Reasoning machines
Facts and LLMs
LLMs can recall a lot of facts. You can ask them about the capital of France or what is the role of Interleukine-16 and they seem to come with the right answers. But there are problems with treating them as omniscient:
They might hallucinate. The linked Wikipedia article lists many examples, some with serious consequences for the users who trusted them. For me it has improved much with the recent model updates but I can still easily trick GPT-4 into hallucinating when asking it in Polish (curiously it correctly identifies the collection that this ballad was part of - but then it goes on completely inventing the story) even though asking the same question in English in most cases results in it admitting that it does not know the subject (by the way the poem does exist: LILIJE BALLADA).
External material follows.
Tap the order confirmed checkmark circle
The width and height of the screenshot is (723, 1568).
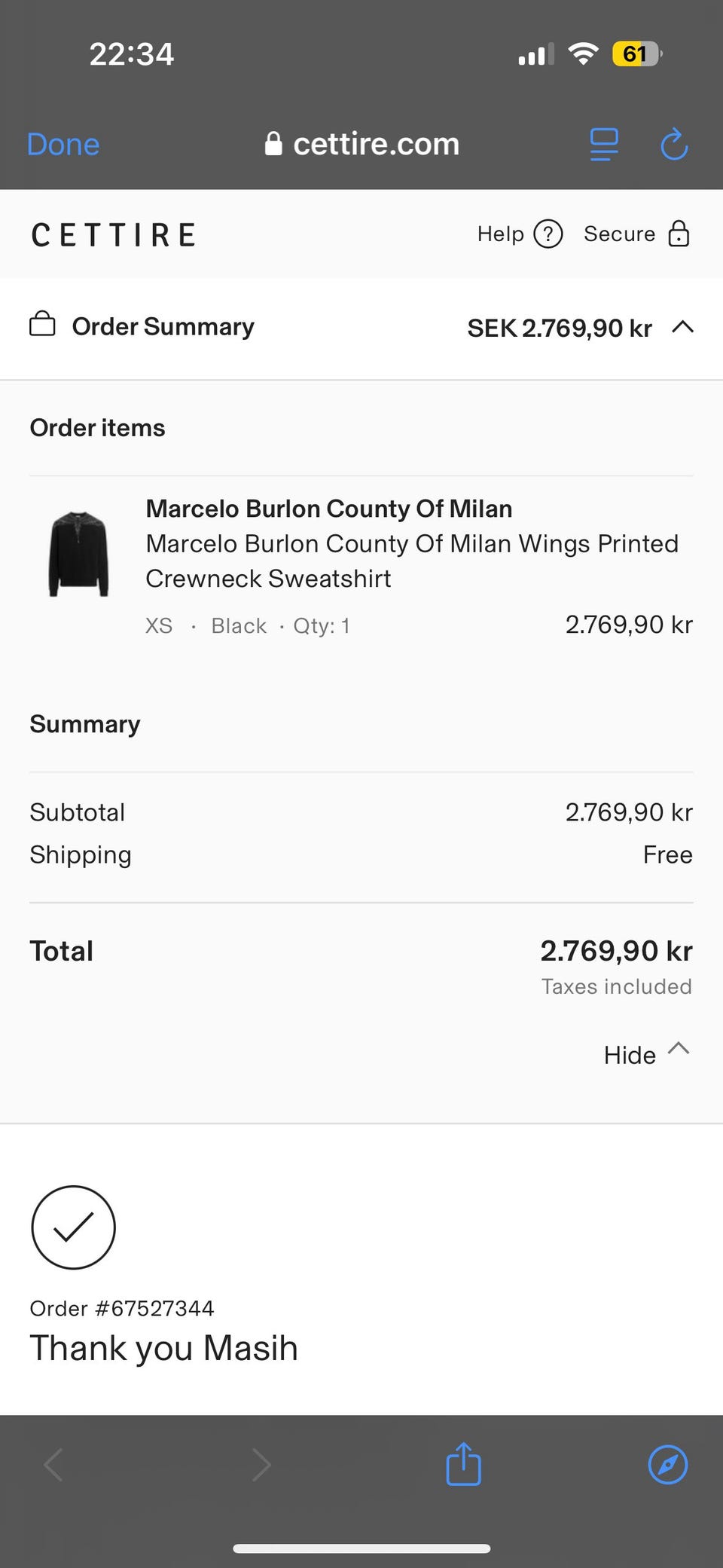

They cannot know anything that was not in their training set - and in particular, information from:
texts written after their training cut-off date
private sources
obscure and low-quality sources that did not get into their training data
You can fight hallucinations by verifying with a second language model (assuming they don’t hallucinate in the same way - I don’t know how common that could be) or by doing web searches. But for if the information is missing in the training set - then the LLM can only reason about it if we bring that info to the model - by using Retrieval Augmented Generation (RAG). By the way it is tempting to think that you could use finetuning to reach a similar goal - but this is not the case. RAG can also mitigate hallucinations (citation needed).
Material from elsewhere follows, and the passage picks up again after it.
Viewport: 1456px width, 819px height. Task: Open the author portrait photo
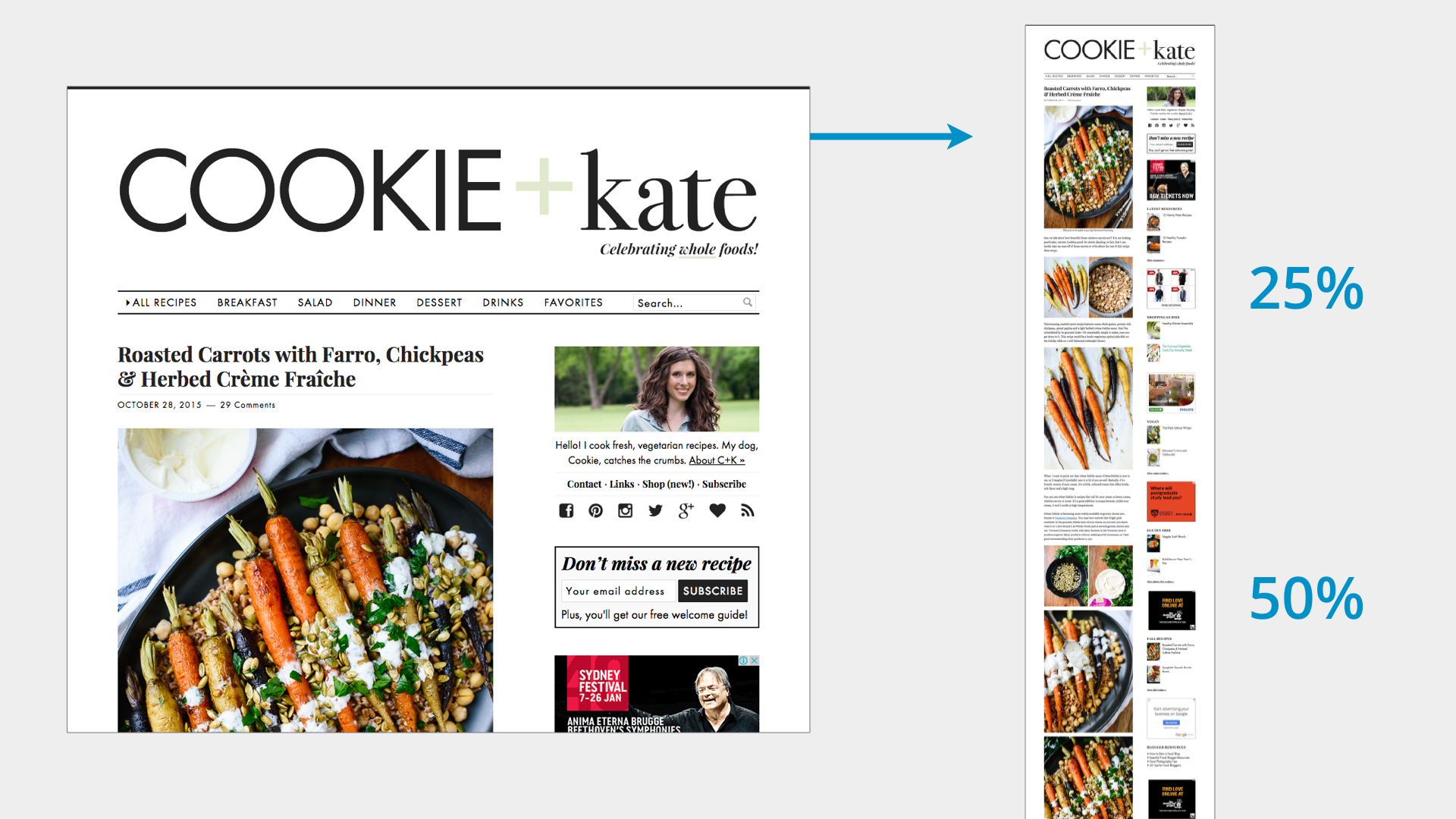657,389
The currently fashionable way to design the Retrieve part of RAG is to use vector databases and embeddings - but it is not the only way. For me the most intriguing idea is using the LLM to find out what background information it needs and request it from a retrieval system using the ReAct technique.
A software engineering perspective suggests dividing AI into three components: learning, information storage and reasoning. Currently, learning is a separate process, but large language models perform both information storage and reasoning from it. However, LLMs have limited capacity for information storage, so we supplement them with specialized systems and create RAG systems. This is a suboptimal design with overlapping responsibilities. What happens if we feed the LLM facts that contradict what it learned during training? It would be much cleaner to provide all the necessary facts to a language model and let it focus on reasoning only. By assigning only one responsibility to LLMs, we would follow the Single-responsibility principle and make it easier to update, evaluate, and analyze the limitations of both the reasoning and the information storage components.
LLMs without storage of facts would be be pure reasoning machines.
By the way - two interesting papers on limitations of transformer based LLMs: Faith and Fate: Limits of Transformers on Compositionality, Neural Networks and the Chomsky Hierarchy.